Once the pictures are set aside, repeat all of the data below exactly.

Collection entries
⁂
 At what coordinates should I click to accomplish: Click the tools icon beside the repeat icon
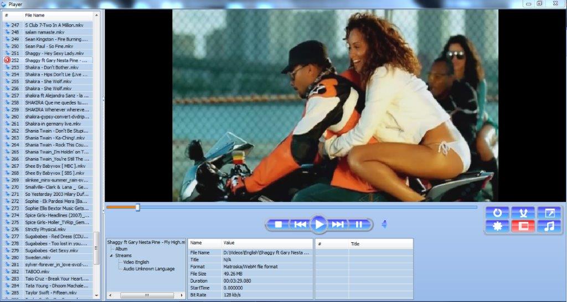[x=523, y=212]
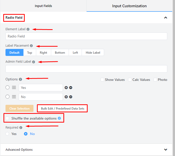This screenshot has width=175, height=156.
Task: Click the drag handle of the Yes option
Action: 14,88
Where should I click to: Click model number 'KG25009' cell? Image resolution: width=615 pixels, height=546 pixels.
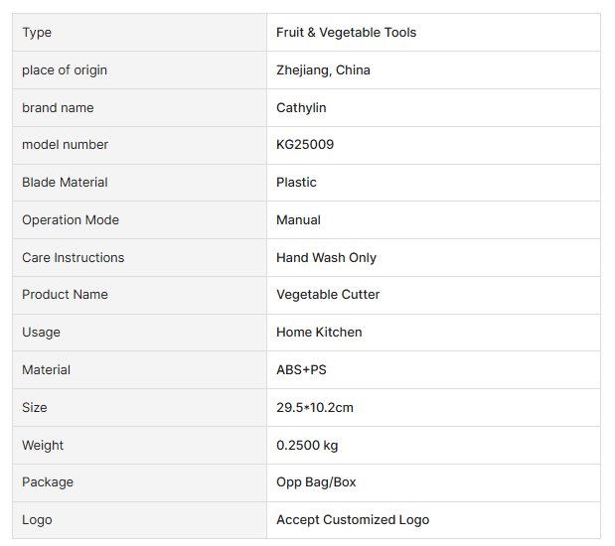[x=305, y=145]
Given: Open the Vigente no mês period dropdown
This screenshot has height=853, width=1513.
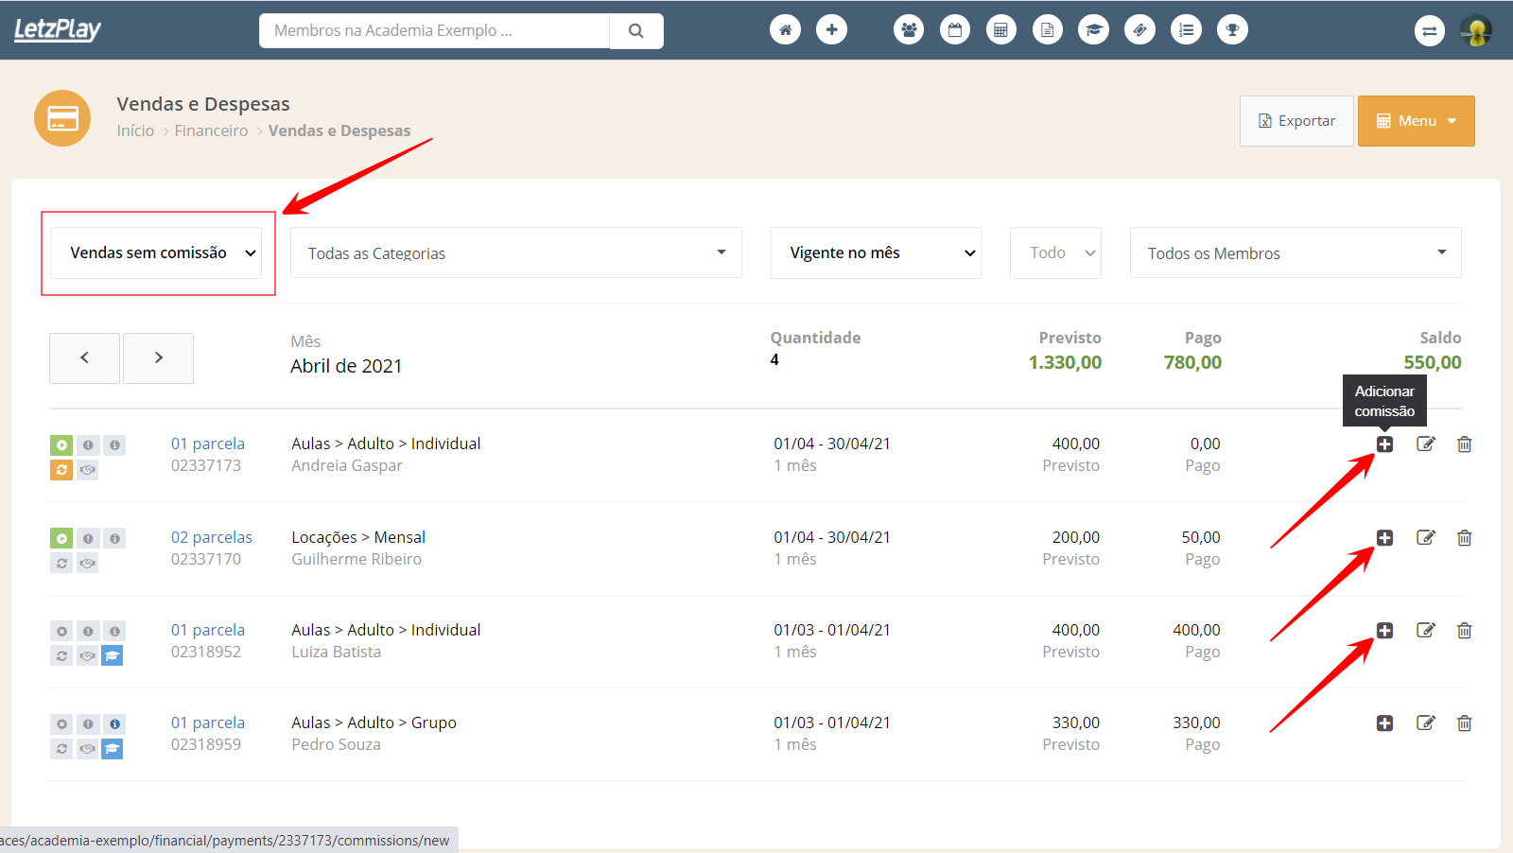Looking at the screenshot, I should 875,252.
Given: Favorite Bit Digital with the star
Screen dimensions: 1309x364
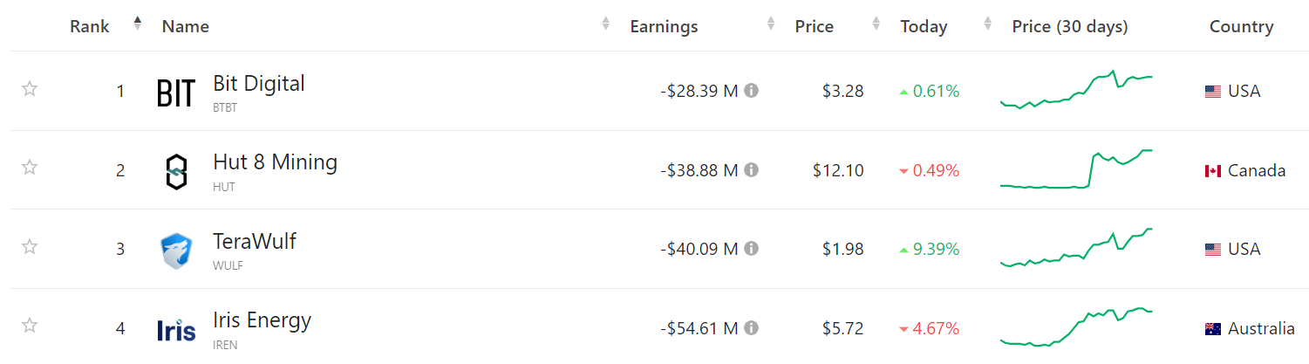Looking at the screenshot, I should tap(30, 89).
⁂
**Problem solution**
 At what coordinates should I click to accomplish: Click the tools icon beside the repeat icon
[x=523, y=212]
This screenshot has width=175, height=156.
Task: Click the drag handle of the Yes option
Action: 14,88
Where should I click to: Click model number 'KG25009' cell? Image resolution: width=615 pixels, height=546 pixels.
[x=305, y=145]
Given: Open the Vigente no mês period dropdown
This screenshot has height=853, width=1513.
Looking at the screenshot, I should 875,252.
Given: Favorite Bit Digital with the star
Screen dimensions: 1309x364
Looking at the screenshot, I should tap(30, 89).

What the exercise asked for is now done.